Radiolabeled thymidine: a sensitive tracer for early tumor response and recurrence after irradiation.

This study evaluated the sensitivity of a radiolabeled thymidine tracer for assessment of early tumor response and recurrence after irradiation. METHODS: SW707 human colon carcinoma implanted into nude mice was irradiated with 6 or 20 Gy. Tumor volume was determined for an interval of 14 d. At 4, 8 and 24 h and at 2, 3, 7, 10 and 14 d after irradiation, [14C]thymidine uptake into the tumor was determined with a liquid scintillation counter and the intratumoral distribution of [14C]thymidine was visualized and evaluated semiquantitatively by autoradiography using a phosphor imager. RESULTS: In both groups, tumor volume decreased until day 7 after irradiation; afterward, regrowth occurred in only the group that had received 6 Gy. A decrease in thymidine uptake was found as early as 8 h after irradiation. On day 3 after irradiation, thymidine uptake increased again in the 6-Gy group, before the increase in tumor volume, but remained unchanged in the 20-Gy group.

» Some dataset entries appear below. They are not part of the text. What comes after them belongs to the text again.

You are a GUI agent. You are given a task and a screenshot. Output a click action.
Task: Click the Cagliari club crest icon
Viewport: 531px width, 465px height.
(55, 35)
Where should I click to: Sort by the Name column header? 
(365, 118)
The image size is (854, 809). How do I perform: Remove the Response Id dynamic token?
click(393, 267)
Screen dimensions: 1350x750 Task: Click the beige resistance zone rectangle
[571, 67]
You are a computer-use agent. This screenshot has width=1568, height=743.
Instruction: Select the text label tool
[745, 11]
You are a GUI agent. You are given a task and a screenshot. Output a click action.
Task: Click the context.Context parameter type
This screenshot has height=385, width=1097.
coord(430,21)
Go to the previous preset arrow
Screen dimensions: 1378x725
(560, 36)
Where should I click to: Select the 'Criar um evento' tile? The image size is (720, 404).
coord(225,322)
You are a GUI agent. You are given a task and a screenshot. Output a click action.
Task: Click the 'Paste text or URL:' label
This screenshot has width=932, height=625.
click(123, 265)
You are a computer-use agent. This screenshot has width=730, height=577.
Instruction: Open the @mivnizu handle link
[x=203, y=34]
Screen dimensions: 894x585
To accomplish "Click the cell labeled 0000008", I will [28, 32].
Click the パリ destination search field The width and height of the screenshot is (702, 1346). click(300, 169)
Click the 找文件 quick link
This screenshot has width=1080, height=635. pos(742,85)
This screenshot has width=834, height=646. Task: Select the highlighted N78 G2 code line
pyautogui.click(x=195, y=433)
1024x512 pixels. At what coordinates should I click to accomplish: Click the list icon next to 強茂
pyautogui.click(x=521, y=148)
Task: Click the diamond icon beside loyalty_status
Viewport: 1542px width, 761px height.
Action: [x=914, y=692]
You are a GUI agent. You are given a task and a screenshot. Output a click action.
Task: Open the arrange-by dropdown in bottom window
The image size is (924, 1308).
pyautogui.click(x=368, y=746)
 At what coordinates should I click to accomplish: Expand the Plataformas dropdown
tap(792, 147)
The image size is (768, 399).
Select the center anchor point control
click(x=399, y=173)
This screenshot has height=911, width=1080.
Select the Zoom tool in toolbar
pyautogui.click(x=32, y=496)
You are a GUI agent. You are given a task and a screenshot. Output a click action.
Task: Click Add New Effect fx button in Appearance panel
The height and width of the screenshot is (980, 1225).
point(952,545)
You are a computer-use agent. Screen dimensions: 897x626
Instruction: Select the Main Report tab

Also on day 3, multiple foci of thymidine uptake suggesting proliferation preceding tumor recurrence were seen on autoradiographs from the 6-Gy group but not from the 20-Gy group. Histological findings correlated with the results of autoradiography. CONCLUSION: The results show that radiolabeled thymidine is a sensitive tracer for assessment of early tumor response and recurrence after irradiation. The rapid decrease in uptake, however, does not allow any prediction about tumor recurrence.